T


T. è stato il mio primo vero lutto extra-famigliare. Aveva più di sessant’anni ma la sua scomparsa è stata più che inaspettata, e per questo un vero lutto. Anche se io non lo vedevo più quotidianamente come un tempo, o proprio perché la lontananza mi fa sempre illudere che là rimanga tutto uguale senza che passi il tempo mentre non ci sono, è stato un trauma più grande del previsto. Che fosse un maestro di vita, oltre che di sport, si sapeva ed è quasi inutile ribadirlo, come è quasi inevitabile in ambienti raccolti come quelli atletici in Italia. La sua presenza non poteva passare inosservata a qualunque fruitore del campo; padre, fratello, zio, forse anche nonno per le ultime generazioni. Ma un nonno che fa panca e gira in mountain bike.

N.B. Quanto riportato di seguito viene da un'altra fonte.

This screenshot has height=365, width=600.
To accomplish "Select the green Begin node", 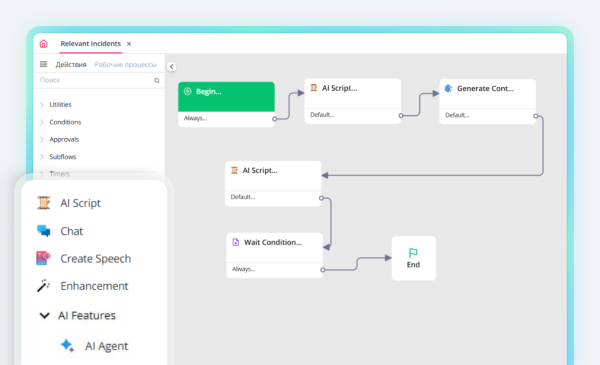I will tap(226, 97).
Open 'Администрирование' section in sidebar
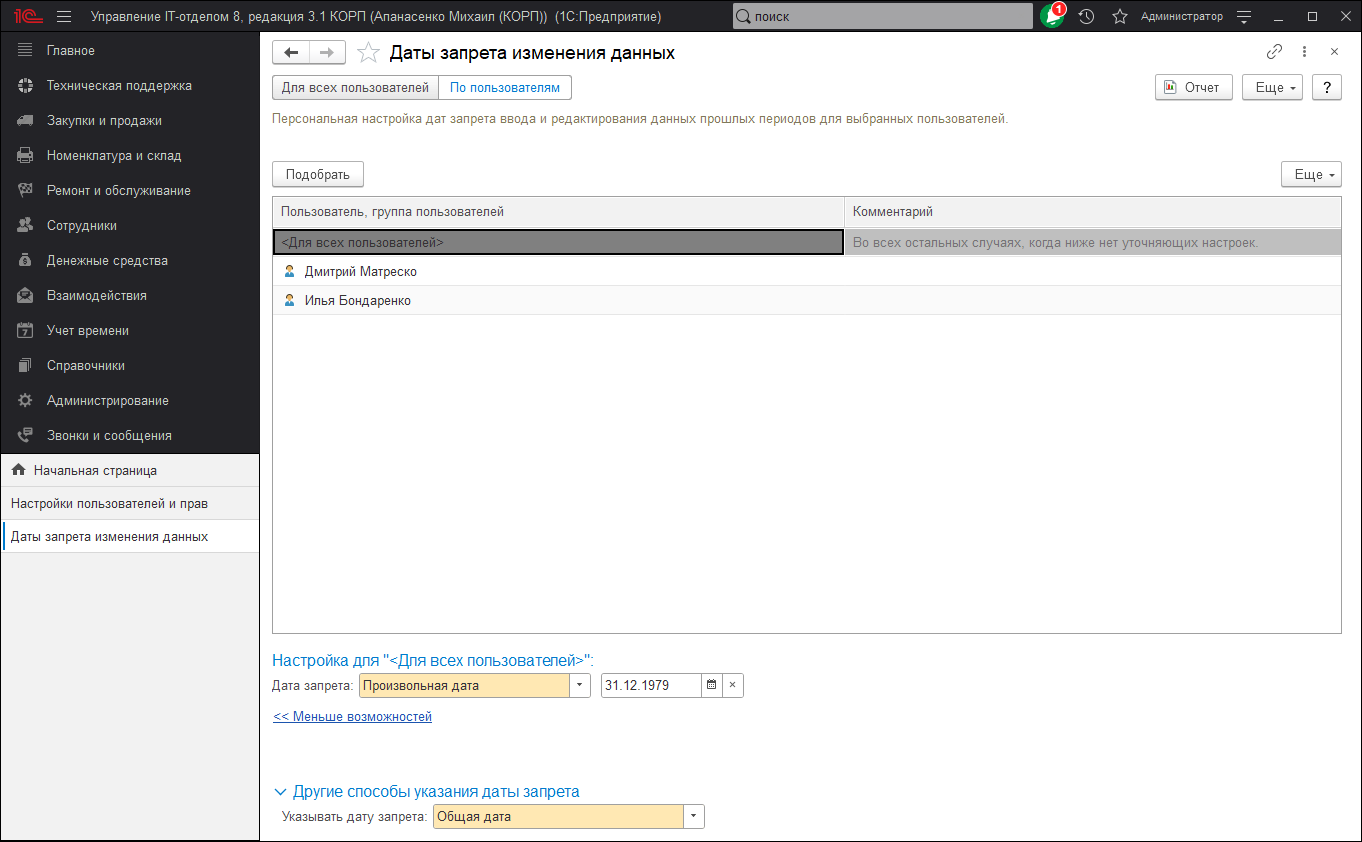 [107, 400]
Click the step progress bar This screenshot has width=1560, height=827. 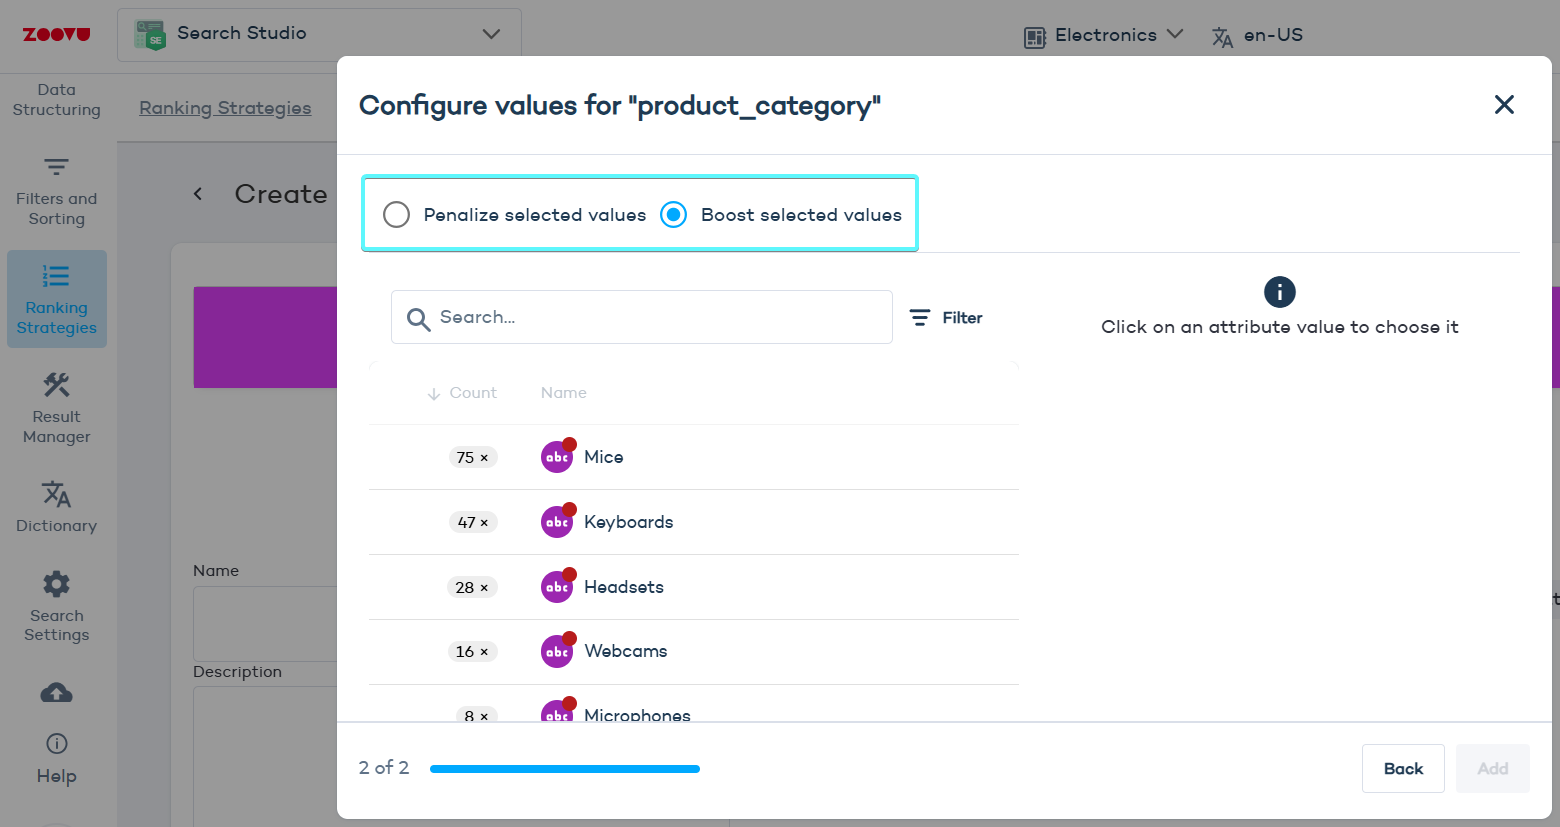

Ed è così difficile dimenticare le sue espressioni tipiche, verbali e non, i suoi gesti, i suoi tormentoni, le sue linee guida atletiche e morali, persino il suo abbigliamento sportivo che io ricordo e ormai ricorderò sempre consistere in un paio di calzoni della tuta e in una polo verde coi bottoni slacciati, orologio sportivo al polso e cronometro in mano, sempre. Come ricorderò i baffi, l’espressione accigliata, il sorriso a mezza bocca, l’alzare la gamba per appoggiarla alla panca, il rigirarsi i peli del petto mentre ascoltava, la mano alta pronta per la canonica pacca sulla schiena, la risata a bocca aperta e quella, letteralmente, sotto i baffi, e ancora, mentre scrivo, faccio fatica a credere, a concepire, che tutto questo non c’è e non ci sarà più. Ma non è tutto qui, non sono solo istantanee, immagini indelebili, movimenti e abbigliamenti, non è neanche il viso di T., così caratteristico da essere rimasto identico da quando lo conosco (e sono ormai quindici anni abbondanti). Perché ogni volta che farò ostacoli, o anche solo stretching, non potrò non ripensare a lui. Ogni volta che farò atletica in generale, o che tornerò al campo, ogni volta che anche solo penserò all’atletica o la guarderò in tv, e vedrò un quattrocentista sfinito tagliare la linea del traguardo. E sì, in quel momento sentirò la sua voce e le sue parole. Per definire quanto sia stato importante per me (e non solo) posso dire che T. non ha solo plasmato il mio fisico, ma anche il mio lessico. E così, ogni volta che nella mia vita dirò, anche istintivamente, Porco demonio o Via via via hop, ricorderò T.